Heuermann's attorney did not return a request for comment. 

Bob Macedonio, the attorney for Heuermann's now ex-wife Asa Ellerup, declined to comment on the development. 

With the mom and daughter finally given their names, only one of the 11 victims found along Gilgo Beach is yet to be identified. 

Investigators are still seeking the public's help in identifying the victim known as 'Asian Doe.'

The Gilgo Beach serial killer case haunted the Long Island community for more than a decade, ever since the first of multiple bodies were discovered along Ocean Parkway in December 2010.

More than a decade later, in July 2023, Massapequa Park local Heuermann was then dramatically arrested as he left his office in midtown Manhattan. 

Heuermann was initially charged with the murders of three women: Amber Costello, Melissa Barthelemy and Megan Waterman.

Since then, he has been charged with the murders of four more victims: Maureen Brainard-Barnes, Sandra Costilla, Jessica Taylor and Valerie Mack. 

All of the victims were working as sex workers when they vanished. 

Heurmann has denied all of the charges.   

All the victims were working as sex workers when they vanished after going to meet a client.

Following the launch of a new taskforce, investigators learned that Heuermann drove that same type of vehicle at the time of the murders, prosecutors say.

He also matched the description of the client seen by the witness.

As well as the DNA evidence, prosecutors said investigators also found a chilling ‘planning document’ on a hard drive in the basement of Heuermann’s family home in Massapequa Park.

In the haunting document, he allegedly had a section detailed ‘PREP’ and noted that ‘small’ women were preferred.

Heuermann has lived his entire life in Massapequa Park and would commute to his architecture job in Midtown Manhattan, where some of the victims worked and were last seen alive.

He was especially familiar with Ocean Parkway, where the victims’ bodies were dumped, thanks to a job he had at Jones Beach in his 20s, according to prosecutors.

Fears that a serial killer or killers were at large on Long Island began back in May 2010, when Shannan Gilbert vanished in bizarre circumstances one night.

The 24-year-old, who was working as an escort, had gone to see a client in the Oak Beach Association community when she made a terrifying 911 call, saying that someone was trying to kill her. 

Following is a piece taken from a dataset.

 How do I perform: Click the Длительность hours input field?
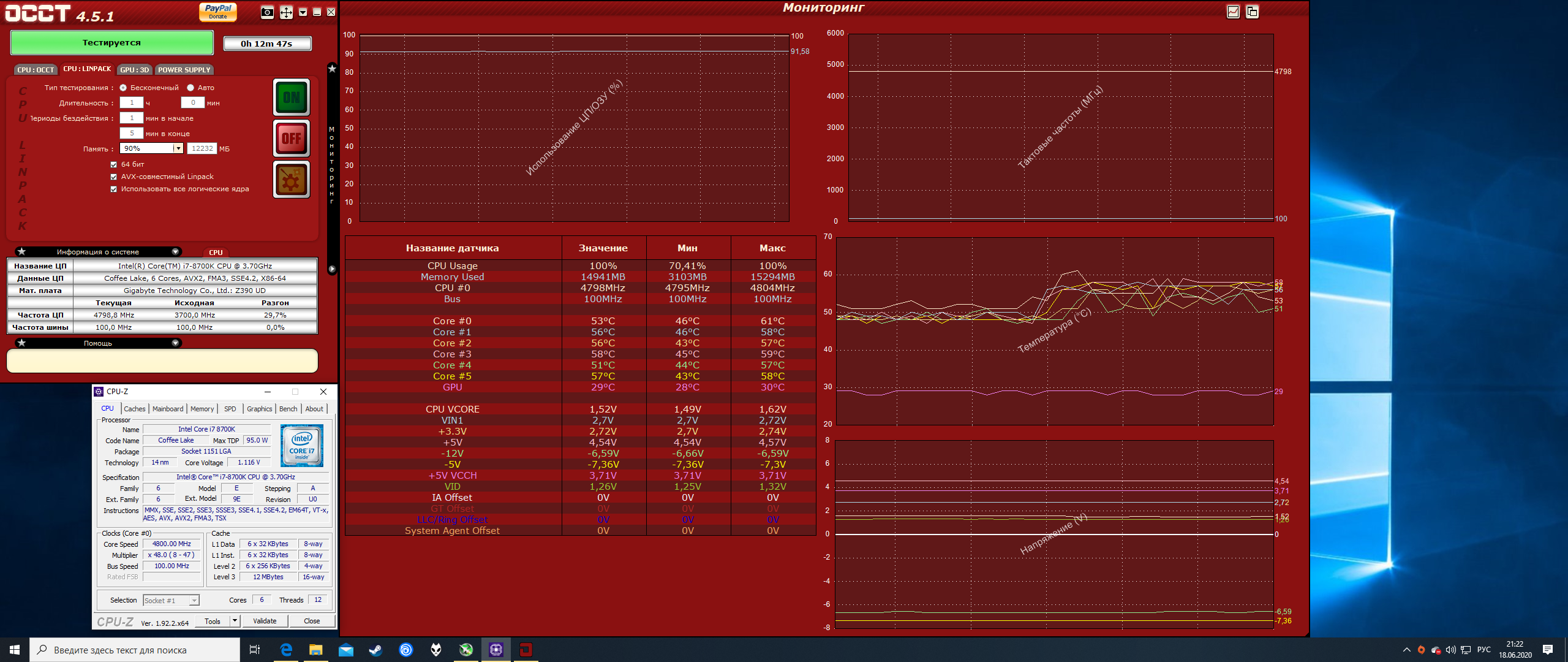click(131, 103)
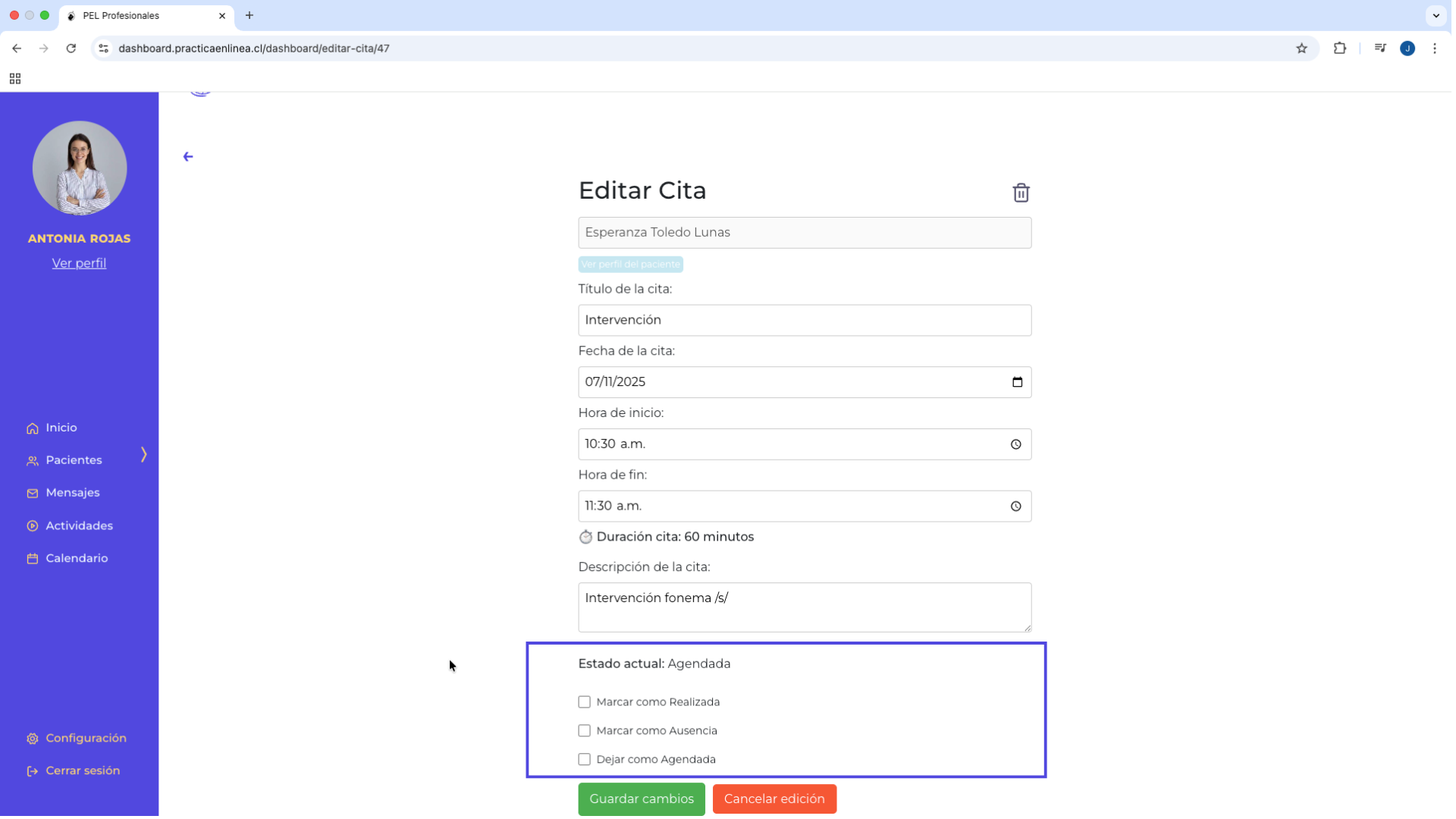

Police search a marsh in Oak Beach for the remains of Shannan Gilbert in December 2011

During a search for Gilbert in December 2010, officers came across the body of Melissa Barthelemy in the marshes by Gilgo Beach.

Within days, three more bodies - Amber Costello, Maureen Brainard-Barnes and Megan Waterman - had been found.

The four victims, who became known as the Gilgo Four, had been dumped within a quarter mile of each other, some of them bound and wrapped in burlap.

Over the following months, the remains of seven other victims were found.

Gilbert’s body was found last. Investigators maintain that she was not a victim, but died by accidental drowning after she fled into the dense thicket that night.

Heuermann has not been charged in connection to the deaths of the other four victims: Karen Vergata, Tanya and Tatiana and Asian Doe.

Costilla, meanwhile, had never been linked to the Gilgo Beach serial killer case until Heuermann was hit with charges for her murder in 2024.

Her murder expands the timeline that the accused serial killer is alleged to have been actively preying on victims.

Heuermann has pleaded not guilty to all the charges.